** STORED DATA **
☆ ☆ ☆ ☆ ☆ ☆ ☆
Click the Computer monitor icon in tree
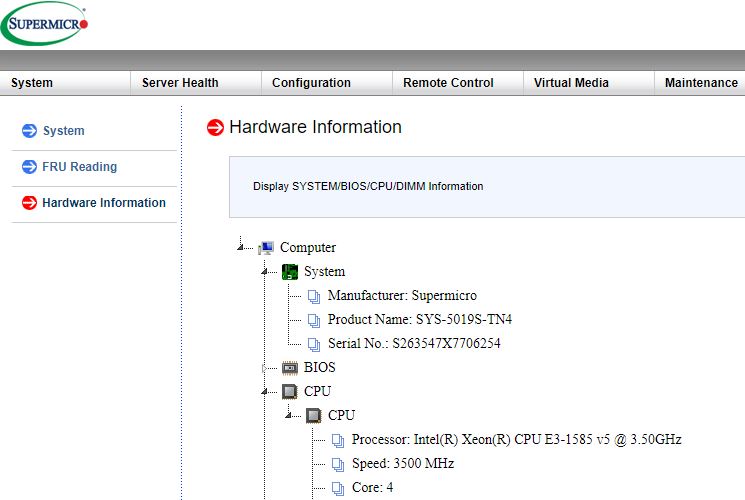The image size is (745, 500). (266, 248)
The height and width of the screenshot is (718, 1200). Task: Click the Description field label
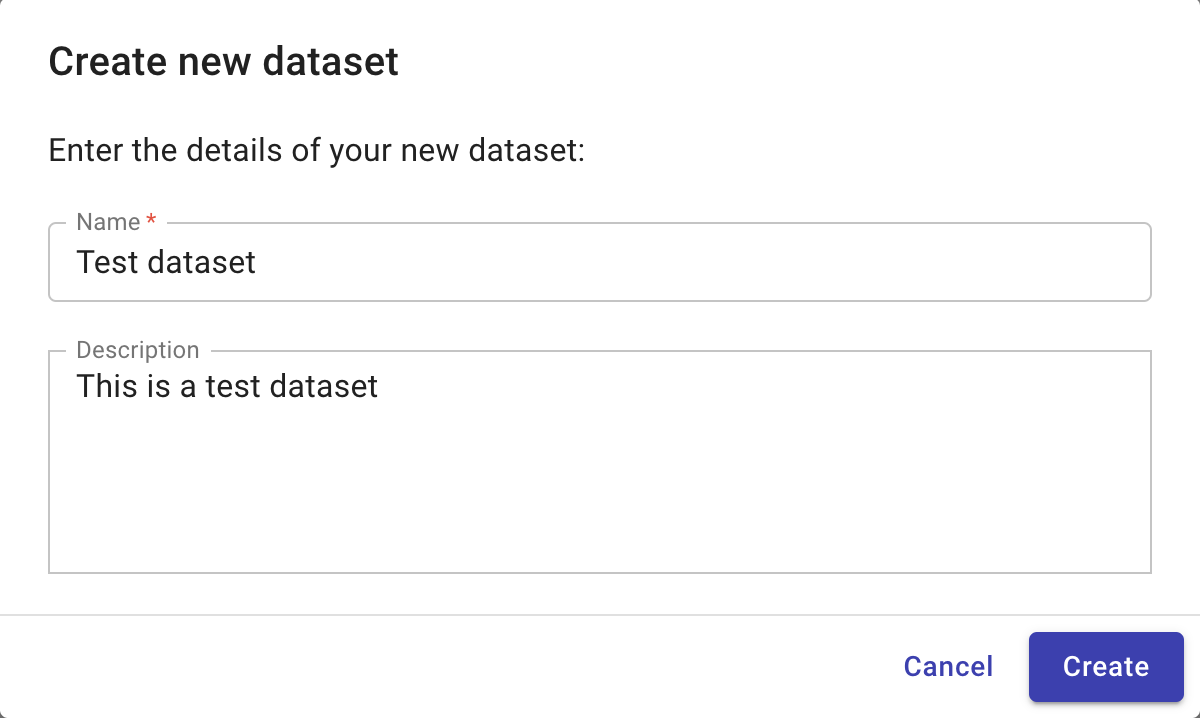pyautogui.click(x=138, y=350)
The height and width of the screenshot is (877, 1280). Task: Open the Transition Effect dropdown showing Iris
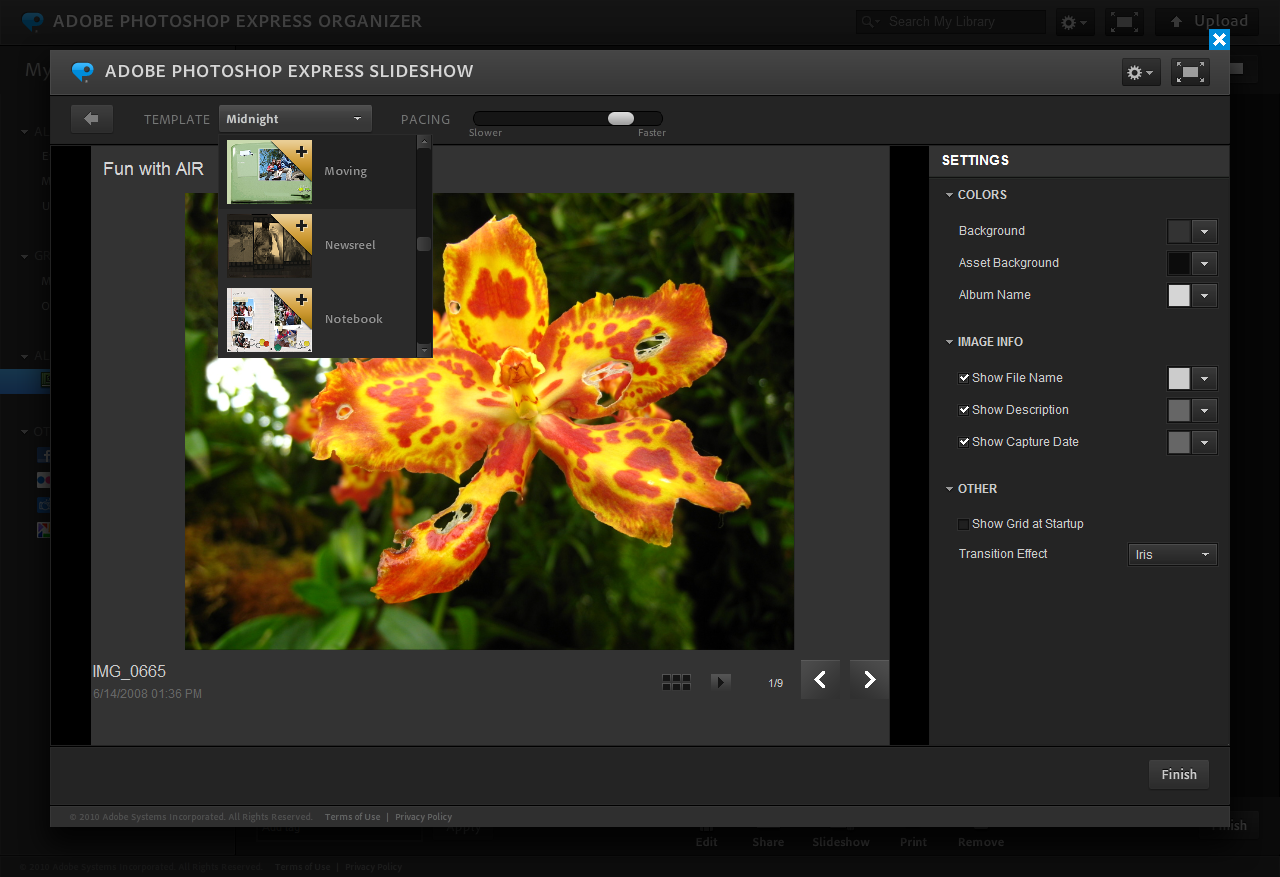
☆ ☆ ☆ ☆ ☆ ☆ ☆
** WHAT YOU SHOULD DO **
Leave the pictures out. Repeat every entry above exactly.

** TASK SOLUTION **
Click the Computer monitor icon in tree
The image size is (745, 500). (266, 248)
The height and width of the screenshot is (718, 1200). Task: Click the Description field label
pyautogui.click(x=138, y=350)
The height and width of the screenshot is (877, 1280). Task: Open the Transition Effect dropdown showing Iris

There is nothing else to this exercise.